=== TASK TO CARRY OUT ===
Change every "Please return your answer as a coordinate pair (x, y)." in the material below to "Respond with a coordinate pair (x, y).", and leave all other text as it is.

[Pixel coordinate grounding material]

+ + + + + + +

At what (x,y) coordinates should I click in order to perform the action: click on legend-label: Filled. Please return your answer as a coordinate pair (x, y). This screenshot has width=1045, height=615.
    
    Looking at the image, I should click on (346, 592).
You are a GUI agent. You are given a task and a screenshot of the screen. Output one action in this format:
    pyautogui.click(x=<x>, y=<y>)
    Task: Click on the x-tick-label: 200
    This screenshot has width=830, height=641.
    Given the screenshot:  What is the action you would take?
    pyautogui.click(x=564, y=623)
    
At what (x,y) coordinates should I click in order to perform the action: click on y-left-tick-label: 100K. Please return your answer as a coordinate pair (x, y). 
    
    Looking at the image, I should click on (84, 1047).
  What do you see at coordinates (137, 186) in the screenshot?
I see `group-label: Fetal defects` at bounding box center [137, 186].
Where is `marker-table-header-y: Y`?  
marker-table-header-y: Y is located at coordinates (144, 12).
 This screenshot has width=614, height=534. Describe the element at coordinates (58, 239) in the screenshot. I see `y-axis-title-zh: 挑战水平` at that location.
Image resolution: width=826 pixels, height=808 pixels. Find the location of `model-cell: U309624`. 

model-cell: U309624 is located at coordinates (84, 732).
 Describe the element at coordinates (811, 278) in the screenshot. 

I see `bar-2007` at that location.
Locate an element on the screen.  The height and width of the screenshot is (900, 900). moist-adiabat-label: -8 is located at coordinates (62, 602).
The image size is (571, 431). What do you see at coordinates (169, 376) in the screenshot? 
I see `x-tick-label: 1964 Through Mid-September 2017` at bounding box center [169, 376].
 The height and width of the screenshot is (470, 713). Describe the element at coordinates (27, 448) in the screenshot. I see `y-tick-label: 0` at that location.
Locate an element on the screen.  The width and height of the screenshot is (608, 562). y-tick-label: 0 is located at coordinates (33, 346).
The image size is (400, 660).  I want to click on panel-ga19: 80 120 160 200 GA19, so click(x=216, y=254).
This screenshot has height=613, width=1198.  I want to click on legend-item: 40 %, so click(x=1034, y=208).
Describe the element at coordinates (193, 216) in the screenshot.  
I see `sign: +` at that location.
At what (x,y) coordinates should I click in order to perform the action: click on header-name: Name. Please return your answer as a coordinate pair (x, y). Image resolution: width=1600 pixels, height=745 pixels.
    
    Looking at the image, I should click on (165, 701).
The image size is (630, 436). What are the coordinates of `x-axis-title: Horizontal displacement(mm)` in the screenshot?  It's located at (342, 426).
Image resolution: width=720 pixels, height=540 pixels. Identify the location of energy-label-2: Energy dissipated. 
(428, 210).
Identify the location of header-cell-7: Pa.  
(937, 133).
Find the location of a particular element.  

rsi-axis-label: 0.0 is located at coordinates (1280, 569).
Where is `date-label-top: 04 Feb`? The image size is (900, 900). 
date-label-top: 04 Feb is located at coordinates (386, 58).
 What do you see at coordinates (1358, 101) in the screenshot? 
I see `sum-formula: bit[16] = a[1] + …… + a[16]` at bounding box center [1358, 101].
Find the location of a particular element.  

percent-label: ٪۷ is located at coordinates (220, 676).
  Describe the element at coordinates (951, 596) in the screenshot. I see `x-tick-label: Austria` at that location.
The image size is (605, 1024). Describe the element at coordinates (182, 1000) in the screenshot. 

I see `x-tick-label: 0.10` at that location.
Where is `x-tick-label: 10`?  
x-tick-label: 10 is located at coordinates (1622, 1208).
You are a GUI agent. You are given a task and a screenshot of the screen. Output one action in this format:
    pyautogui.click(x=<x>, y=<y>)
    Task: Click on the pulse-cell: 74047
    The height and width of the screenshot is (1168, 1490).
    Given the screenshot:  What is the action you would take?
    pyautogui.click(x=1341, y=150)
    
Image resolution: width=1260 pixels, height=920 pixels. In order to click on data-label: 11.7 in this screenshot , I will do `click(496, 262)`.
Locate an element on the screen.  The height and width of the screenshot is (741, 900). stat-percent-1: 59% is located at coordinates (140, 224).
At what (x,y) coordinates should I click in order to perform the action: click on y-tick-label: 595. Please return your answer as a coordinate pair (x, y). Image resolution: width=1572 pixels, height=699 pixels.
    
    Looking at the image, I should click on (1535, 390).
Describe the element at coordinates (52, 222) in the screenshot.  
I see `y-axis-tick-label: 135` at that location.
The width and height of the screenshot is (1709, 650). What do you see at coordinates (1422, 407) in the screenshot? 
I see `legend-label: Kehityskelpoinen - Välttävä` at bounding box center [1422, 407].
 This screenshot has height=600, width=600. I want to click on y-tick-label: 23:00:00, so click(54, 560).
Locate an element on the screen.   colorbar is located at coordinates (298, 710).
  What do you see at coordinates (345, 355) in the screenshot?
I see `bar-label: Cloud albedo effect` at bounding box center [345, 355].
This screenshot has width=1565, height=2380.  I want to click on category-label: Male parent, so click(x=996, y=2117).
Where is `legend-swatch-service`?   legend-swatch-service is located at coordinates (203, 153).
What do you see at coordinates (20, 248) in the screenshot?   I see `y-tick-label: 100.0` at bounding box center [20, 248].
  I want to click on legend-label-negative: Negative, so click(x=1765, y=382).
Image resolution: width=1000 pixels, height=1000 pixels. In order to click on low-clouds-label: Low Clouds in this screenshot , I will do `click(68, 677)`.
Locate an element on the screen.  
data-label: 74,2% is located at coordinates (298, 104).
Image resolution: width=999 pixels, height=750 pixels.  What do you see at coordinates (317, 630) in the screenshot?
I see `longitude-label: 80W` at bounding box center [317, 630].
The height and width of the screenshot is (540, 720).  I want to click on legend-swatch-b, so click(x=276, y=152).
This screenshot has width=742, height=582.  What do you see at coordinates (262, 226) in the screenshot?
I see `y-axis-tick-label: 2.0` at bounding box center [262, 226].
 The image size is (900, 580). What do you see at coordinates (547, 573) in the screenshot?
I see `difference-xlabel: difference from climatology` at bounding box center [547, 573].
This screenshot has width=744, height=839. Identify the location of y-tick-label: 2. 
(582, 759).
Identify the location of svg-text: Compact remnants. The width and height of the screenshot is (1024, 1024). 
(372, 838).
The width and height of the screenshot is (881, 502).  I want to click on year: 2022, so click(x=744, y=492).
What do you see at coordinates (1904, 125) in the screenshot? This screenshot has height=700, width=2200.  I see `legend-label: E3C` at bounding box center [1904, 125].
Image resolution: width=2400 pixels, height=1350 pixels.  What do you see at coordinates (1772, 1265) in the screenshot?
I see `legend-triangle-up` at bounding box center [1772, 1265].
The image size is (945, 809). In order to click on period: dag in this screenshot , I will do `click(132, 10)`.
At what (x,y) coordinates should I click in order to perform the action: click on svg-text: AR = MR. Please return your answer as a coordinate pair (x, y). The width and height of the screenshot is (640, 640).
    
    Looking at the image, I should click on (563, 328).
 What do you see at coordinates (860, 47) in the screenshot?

+ + + + + + +

=== ANSWER AREA ===
At what (x,y) coordinates should I click in order to perform the action: click on legend-label: Filled. Respond with a coordinate pair (x, y). This screenshot has width=1045, height=615.
    
    Looking at the image, I should click on (346, 592).
You are a GUI agent. You are given a task and a screenshot of the screen. Output one action in this format:
    pyautogui.click(x=<x>, y=<y>)
    Task: Click on the x-tick-label: 200
    This screenshot has width=830, height=641.
    Given the screenshot:  What is the action you would take?
    pyautogui.click(x=564, y=623)
    
At what (x,y) coordinates should I click in order to perform the action: click on y-left-tick-label: 100K. Respond with a coordinate pair (x, y). 
    
    Looking at the image, I should click on (84, 1047).
  What do you see at coordinates (137, 186) in the screenshot?
I see `group-label: Fetal defects` at bounding box center [137, 186].
Where is `marker-table-header-y: Y`?  
marker-table-header-y: Y is located at coordinates (144, 12).
 This screenshot has width=614, height=534. Describe the element at coordinates (58, 239) in the screenshot. I see `y-axis-title-zh: 挑战水平` at that location.
Image resolution: width=826 pixels, height=808 pixels. Find the location of `model-cell: U309624`. 

model-cell: U309624 is located at coordinates (84, 732).
 Describe the element at coordinates (811, 278) in the screenshot. 

I see `bar-2007` at that location.
Locate an element on the screen.  The height and width of the screenshot is (900, 900). moist-adiabat-label: -8 is located at coordinates (62, 602).
The image size is (571, 431). What do you see at coordinates (169, 376) in the screenshot? 
I see `x-tick-label: 1964 Through Mid-September 2017` at bounding box center [169, 376].
 The height and width of the screenshot is (470, 713). Describe the element at coordinates (27, 448) in the screenshot. I see `y-tick-label: 0` at that location.
Locate an element on the screen.  The width and height of the screenshot is (608, 562). y-tick-label: 0 is located at coordinates (33, 346).
The image size is (400, 660).  I want to click on panel-ga19: 80 120 160 200 GA19, so click(x=216, y=254).
This screenshot has height=613, width=1198.  I want to click on legend-item: 40 %, so click(x=1034, y=208).
Describe the element at coordinates (193, 216) in the screenshot.  
I see `sign: +` at that location.
At what (x,y) coordinates should I click in order to perform the action: click on header-name: Name. Respond with a coordinate pair (x, y). Image resolution: width=1600 pixels, height=745 pixels.
    
    Looking at the image, I should click on (165, 701).
The image size is (630, 436). What are the coordinates of `x-axis-title: Horizontal displacement(mm)` in the screenshot?  It's located at (342, 426).
Image resolution: width=720 pixels, height=540 pixels. Identify the location of energy-label-2: Energy dissipated. 
(428, 210).
Identify the location of header-cell-7: Pa.  
(937, 133).
Find the location of a particular element.  

rsi-axis-label: 0.0 is located at coordinates (1280, 569).
Where is `date-label-top: 04 Feb`? The image size is (900, 900). 
date-label-top: 04 Feb is located at coordinates (386, 58).
 What do you see at coordinates (1358, 101) in the screenshot? 
I see `sum-formula: bit[16] = a[1] + …… + a[16]` at bounding box center [1358, 101].
Find the location of a particular element.  

percent-label: ٪۷ is located at coordinates (220, 676).
  Describe the element at coordinates (951, 596) in the screenshot. I see `x-tick-label: Austria` at that location.
The image size is (605, 1024). Describe the element at coordinates (182, 1000) in the screenshot. 

I see `x-tick-label: 0.10` at that location.
Where is `x-tick-label: 10`?  
x-tick-label: 10 is located at coordinates (1622, 1208).
You are a GUI agent. You are given a task and a screenshot of the screen. Output one action in this format:
    pyautogui.click(x=<x>, y=<y>)
    Task: Click on the pulse-cell: 74047
    The height and width of the screenshot is (1168, 1490).
    Given the screenshot:  What is the action you would take?
    pyautogui.click(x=1341, y=150)
    
Image resolution: width=1260 pixels, height=920 pixels. In order to click on data-label: 11.7 in this screenshot , I will do `click(496, 262)`.
Locate an element on the screen.  The height and width of the screenshot is (741, 900). stat-percent-1: 59% is located at coordinates (140, 224).
At what (x,y) coordinates should I click in order to perform the action: click on y-tick-label: 595. Respond with a coordinate pair (x, y). Image resolution: width=1572 pixels, height=699 pixels.
    
    Looking at the image, I should click on (1535, 390).
Describe the element at coordinates (52, 222) in the screenshot.  
I see `y-axis-tick-label: 135` at that location.
The width and height of the screenshot is (1709, 650). What do you see at coordinates (1422, 407) in the screenshot? 
I see `legend-label: Kehityskelpoinen - Välttävä` at bounding box center [1422, 407].
 This screenshot has height=600, width=600. I want to click on y-tick-label: 23:00:00, so click(54, 560).
Locate an element on the screen.   colorbar is located at coordinates (298, 710).
  What do you see at coordinates (345, 355) in the screenshot?
I see `bar-label: Cloud albedo effect` at bounding box center [345, 355].
This screenshot has width=1565, height=2380.  I want to click on category-label: Male parent, so click(x=996, y=2117).
Where is `legend-swatch-service`?   legend-swatch-service is located at coordinates (203, 153).
What do you see at coordinates (20, 248) in the screenshot?   I see `y-tick-label: 100.0` at bounding box center [20, 248].
  I want to click on legend-label-negative: Negative, so click(x=1765, y=382).
Image resolution: width=1000 pixels, height=1000 pixels. In order to click on low-clouds-label: Low Clouds in this screenshot , I will do `click(68, 677)`.
Locate an element on the screen.  
data-label: 74,2% is located at coordinates (298, 104).
Image resolution: width=999 pixels, height=750 pixels.  What do you see at coordinates (317, 630) in the screenshot?
I see `longitude-label: 80W` at bounding box center [317, 630].
The height and width of the screenshot is (540, 720).  I want to click on legend-swatch-b, so click(x=276, y=152).
This screenshot has width=742, height=582.  What do you see at coordinates (262, 226) in the screenshot?
I see `y-axis-tick-label: 2.0` at bounding box center [262, 226].
 The image size is (900, 580). What do you see at coordinates (547, 573) in the screenshot?
I see `difference-xlabel: difference from climatology` at bounding box center [547, 573].
This screenshot has width=744, height=839. Identify the location of y-tick-label: 2. 
(582, 759).
Identify the location of svg-text: Compact remnants. The width and height of the screenshot is (1024, 1024). 
(372, 838).
The width and height of the screenshot is (881, 502).  I want to click on year: 2022, so click(x=744, y=492).
What do you see at coordinates (1904, 125) in the screenshot? This screenshot has height=700, width=2200.  I see `legend-label: E3C` at bounding box center [1904, 125].
Image resolution: width=2400 pixels, height=1350 pixels.  What do you see at coordinates (1772, 1265) in the screenshot?
I see `legend-triangle-up` at bounding box center [1772, 1265].
The image size is (945, 809). In order to click on period: dag in this screenshot , I will do `click(132, 10)`.
At what (x,y) coordinates should I click in order to perform the action: click on svg-text: AR = MR. Respond with a coordinate pair (x, y). The width and height of the screenshot is (640, 640).
    
    Looking at the image, I should click on (563, 328).
 What do you see at coordinates (860, 47) in the screenshot?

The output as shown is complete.